[Records from a data collection]
***

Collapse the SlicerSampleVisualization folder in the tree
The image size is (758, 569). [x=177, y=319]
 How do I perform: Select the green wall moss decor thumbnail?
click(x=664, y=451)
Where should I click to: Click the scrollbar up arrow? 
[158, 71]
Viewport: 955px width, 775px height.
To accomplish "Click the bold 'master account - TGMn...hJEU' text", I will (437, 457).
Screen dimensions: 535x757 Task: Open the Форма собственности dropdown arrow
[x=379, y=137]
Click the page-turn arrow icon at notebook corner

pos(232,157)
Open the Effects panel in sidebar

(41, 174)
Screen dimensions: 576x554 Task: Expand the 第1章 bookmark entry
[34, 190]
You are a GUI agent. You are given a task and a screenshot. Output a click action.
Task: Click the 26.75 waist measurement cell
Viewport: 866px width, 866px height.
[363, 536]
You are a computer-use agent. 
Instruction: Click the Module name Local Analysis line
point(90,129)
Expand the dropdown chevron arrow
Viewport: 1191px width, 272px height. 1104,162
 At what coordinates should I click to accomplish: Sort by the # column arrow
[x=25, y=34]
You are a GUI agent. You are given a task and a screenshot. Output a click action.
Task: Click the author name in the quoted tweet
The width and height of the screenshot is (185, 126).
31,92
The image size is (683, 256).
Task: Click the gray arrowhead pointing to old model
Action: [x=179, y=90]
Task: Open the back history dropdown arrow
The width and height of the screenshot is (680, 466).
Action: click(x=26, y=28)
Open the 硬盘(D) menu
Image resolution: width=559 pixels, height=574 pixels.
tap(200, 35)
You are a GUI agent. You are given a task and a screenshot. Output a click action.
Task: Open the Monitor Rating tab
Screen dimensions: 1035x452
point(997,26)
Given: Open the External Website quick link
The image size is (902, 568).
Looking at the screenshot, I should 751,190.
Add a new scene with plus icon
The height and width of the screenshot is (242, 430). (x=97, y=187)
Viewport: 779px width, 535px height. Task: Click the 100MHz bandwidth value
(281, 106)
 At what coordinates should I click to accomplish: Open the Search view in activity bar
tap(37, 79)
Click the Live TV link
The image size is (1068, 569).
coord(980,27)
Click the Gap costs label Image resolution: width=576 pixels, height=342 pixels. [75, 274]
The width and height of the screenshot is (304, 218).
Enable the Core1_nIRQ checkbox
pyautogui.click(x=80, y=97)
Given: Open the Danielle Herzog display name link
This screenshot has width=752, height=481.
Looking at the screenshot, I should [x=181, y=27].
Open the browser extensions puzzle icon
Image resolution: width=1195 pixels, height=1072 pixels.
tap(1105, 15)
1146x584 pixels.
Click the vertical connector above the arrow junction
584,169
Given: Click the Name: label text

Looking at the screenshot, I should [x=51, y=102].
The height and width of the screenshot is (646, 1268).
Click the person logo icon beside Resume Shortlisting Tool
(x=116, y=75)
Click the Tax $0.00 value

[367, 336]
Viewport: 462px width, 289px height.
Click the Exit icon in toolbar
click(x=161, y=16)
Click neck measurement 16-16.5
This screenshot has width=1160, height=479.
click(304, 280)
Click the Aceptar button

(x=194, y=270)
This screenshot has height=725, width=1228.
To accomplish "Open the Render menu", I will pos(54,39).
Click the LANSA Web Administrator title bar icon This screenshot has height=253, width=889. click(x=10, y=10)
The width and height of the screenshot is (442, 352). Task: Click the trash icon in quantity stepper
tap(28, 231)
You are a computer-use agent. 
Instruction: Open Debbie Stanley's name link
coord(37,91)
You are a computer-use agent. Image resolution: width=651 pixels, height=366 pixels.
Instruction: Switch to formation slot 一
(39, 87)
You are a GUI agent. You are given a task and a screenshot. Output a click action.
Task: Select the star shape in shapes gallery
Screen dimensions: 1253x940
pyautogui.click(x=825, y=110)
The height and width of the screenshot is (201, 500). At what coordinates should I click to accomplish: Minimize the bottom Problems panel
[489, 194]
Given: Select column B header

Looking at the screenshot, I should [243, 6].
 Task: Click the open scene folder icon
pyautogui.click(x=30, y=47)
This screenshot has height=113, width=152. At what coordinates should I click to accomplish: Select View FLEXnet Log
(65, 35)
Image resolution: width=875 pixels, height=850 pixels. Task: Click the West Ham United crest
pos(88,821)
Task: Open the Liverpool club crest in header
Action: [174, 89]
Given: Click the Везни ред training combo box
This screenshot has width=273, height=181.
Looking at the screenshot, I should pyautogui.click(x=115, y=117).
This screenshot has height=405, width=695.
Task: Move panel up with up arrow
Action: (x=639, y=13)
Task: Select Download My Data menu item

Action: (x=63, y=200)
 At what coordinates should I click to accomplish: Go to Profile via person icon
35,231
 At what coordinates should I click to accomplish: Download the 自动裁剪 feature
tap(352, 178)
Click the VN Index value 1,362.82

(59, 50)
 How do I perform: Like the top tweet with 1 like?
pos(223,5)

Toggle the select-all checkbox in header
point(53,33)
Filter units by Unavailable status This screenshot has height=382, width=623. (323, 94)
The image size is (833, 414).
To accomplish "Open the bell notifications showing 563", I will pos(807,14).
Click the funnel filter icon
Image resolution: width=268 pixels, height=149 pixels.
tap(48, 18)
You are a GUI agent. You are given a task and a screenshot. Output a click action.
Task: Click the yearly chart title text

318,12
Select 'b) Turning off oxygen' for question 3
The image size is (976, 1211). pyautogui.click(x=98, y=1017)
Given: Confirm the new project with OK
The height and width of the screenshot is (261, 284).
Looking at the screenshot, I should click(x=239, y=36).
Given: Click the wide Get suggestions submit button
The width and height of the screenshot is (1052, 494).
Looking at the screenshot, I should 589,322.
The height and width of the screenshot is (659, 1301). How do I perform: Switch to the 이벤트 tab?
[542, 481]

***

● Exercise brief: The response should consist of all the entries, set down exactly.

● Solution:
Collapse the SlicerSampleVisualization folder in the tree
The image size is (758, 569). [x=177, y=319]
 How do I perform: Select the green wall moss decor thumbnail?
click(x=664, y=451)
Where should I click to: Click the scrollbar up arrow? 
[158, 71]
Viewport: 955px width, 775px height.
To accomplish "Click the bold 'master account - TGMn...hJEU' text", I will (437, 457).
Screen dimensions: 535x757 Task: Open the Форма собственности dropdown arrow
[x=379, y=137]
Click the page-turn arrow icon at notebook corner

pos(232,157)
Open the Effects panel in sidebar

(41, 174)
Screen dimensions: 576x554 Task: Expand the 第1章 bookmark entry
[34, 190]
You are a GUI agent. You are given a task and a screenshot. Output a click action.
Task: Click the 26.75 waist measurement cell
Viewport: 866px width, 866px height.
[363, 536]
You are a computer-use agent. 
Instruction: Click the Module name Local Analysis line
point(90,129)
Expand the dropdown chevron arrow
Viewport: 1191px width, 272px height. 1104,162
 At what coordinates should I click to accomplish: Sort by the # column arrow
[x=25, y=34]
You are a GUI agent. You are given a task and a screenshot. Output a click action.
Task: Click the author name in the quoted tweet
The width and height of the screenshot is (185, 126).
31,92
The image size is (683, 256).
Task: Click the gray arrowhead pointing to old model
Action: [x=179, y=90]
Task: Open the back history dropdown arrow
The width and height of the screenshot is (680, 466).
Action: click(x=26, y=28)
Open the 硬盘(D) menu
Image resolution: width=559 pixels, height=574 pixels.
tap(200, 35)
You are a GUI agent. You are given a task and a screenshot. Output a click action.
Task: Open the Monitor Rating tab
Screen dimensions: 1035x452
point(997,26)
Given: Open the External Website quick link
The image size is (902, 568).
Looking at the screenshot, I should 751,190.
Add a new scene with plus icon
The height and width of the screenshot is (242, 430). (x=97, y=187)
Viewport: 779px width, 535px height. Task: Click the 100MHz bandwidth value
(281, 106)
 At what coordinates should I click to accomplish: Open the Search view in activity bar
tap(37, 79)
Click the Live TV link
The image size is (1068, 569).
coord(980,27)
Click the Gap costs label Image resolution: width=576 pixels, height=342 pixels. [75, 274]
The width and height of the screenshot is (304, 218).
Enable the Core1_nIRQ checkbox
pyautogui.click(x=80, y=97)
Given: Open the Danielle Herzog display name link
This screenshot has width=752, height=481.
Looking at the screenshot, I should [x=181, y=27].
Open the browser extensions puzzle icon
Image resolution: width=1195 pixels, height=1072 pixels.
tap(1105, 15)
1146x584 pixels.
Click the vertical connector above the arrow junction
584,169
Given: Click the Name: label text

Looking at the screenshot, I should [x=51, y=102].
The height and width of the screenshot is (646, 1268).
Click the person logo icon beside Resume Shortlisting Tool
(x=116, y=75)
Click the Tax $0.00 value

[367, 336]
Viewport: 462px width, 289px height.
Click the Exit icon in toolbar
click(x=161, y=16)
Click neck measurement 16-16.5
This screenshot has width=1160, height=479.
click(304, 280)
Click the Aceptar button

(x=194, y=270)
This screenshot has height=725, width=1228.
To accomplish "Open the Render menu", I will pos(54,39).
Click the LANSA Web Administrator title bar icon This screenshot has height=253, width=889. click(x=10, y=10)
The width and height of the screenshot is (442, 352). Task: Click the trash icon in quantity stepper
tap(28, 231)
You are a computer-use agent. 
Instruction: Open Debbie Stanley's name link
coord(37,91)
You are a computer-use agent. Image resolution: width=651 pixels, height=366 pixels.
Instruction: Switch to formation slot 一
(39, 87)
You are a GUI agent. You are given a task and a screenshot. Output a click action.
Task: Select the star shape in shapes gallery
Screen dimensions: 1253x940
pyautogui.click(x=825, y=110)
The height and width of the screenshot is (201, 500). At what coordinates should I click to accomplish: Minimize the bottom Problems panel
[489, 194]
Given: Select column B header

Looking at the screenshot, I should [243, 6].
 Task: Click the open scene folder icon
pyautogui.click(x=30, y=47)
This screenshot has height=113, width=152. At what coordinates should I click to accomplish: Select View FLEXnet Log
(65, 35)
Image resolution: width=875 pixels, height=850 pixels. Task: Click the West Ham United crest
pos(88,821)
Task: Open the Liverpool club crest in header
Action: [174, 89]
Given: Click the Везни ред training combo box
This screenshot has width=273, height=181.
Looking at the screenshot, I should pyautogui.click(x=115, y=117).
This screenshot has height=405, width=695.
Task: Move panel up with up arrow
Action: (x=639, y=13)
Task: Select Download My Data menu item

Action: (x=63, y=200)
 At what coordinates should I click to accomplish: Go to Profile via person icon
35,231
 At what coordinates should I click to accomplish: Download the 自动裁剪 feature
tap(352, 178)
Click the VN Index value 1,362.82

(59, 50)
 How do I perform: Like the top tweet with 1 like?
pos(223,5)

Toggle the select-all checkbox in header
point(53,33)
Filter units by Unavailable status This screenshot has height=382, width=623. (323, 94)
The image size is (833, 414).
To accomplish "Open the bell notifications showing 563", I will pos(807,14).
Click the funnel filter icon
Image resolution: width=268 pixels, height=149 pixels.
tap(48, 18)
You are a GUI agent. You are given a task and a screenshot. Output a click action.
Task: Click the yearly chart title text

318,12
Select 'b) Turning off oxygen' for question 3
The image size is (976, 1211). pyautogui.click(x=98, y=1017)
Given: Confirm the new project with OK
The height and width of the screenshot is (261, 284).
Looking at the screenshot, I should click(x=239, y=36).
Given: Click the wide Get suggestions submit button
The width and height of the screenshot is (1052, 494).
Looking at the screenshot, I should 589,322.
The height and width of the screenshot is (659, 1301). How do I perform: Switch to the 이벤트 tab?
[542, 481]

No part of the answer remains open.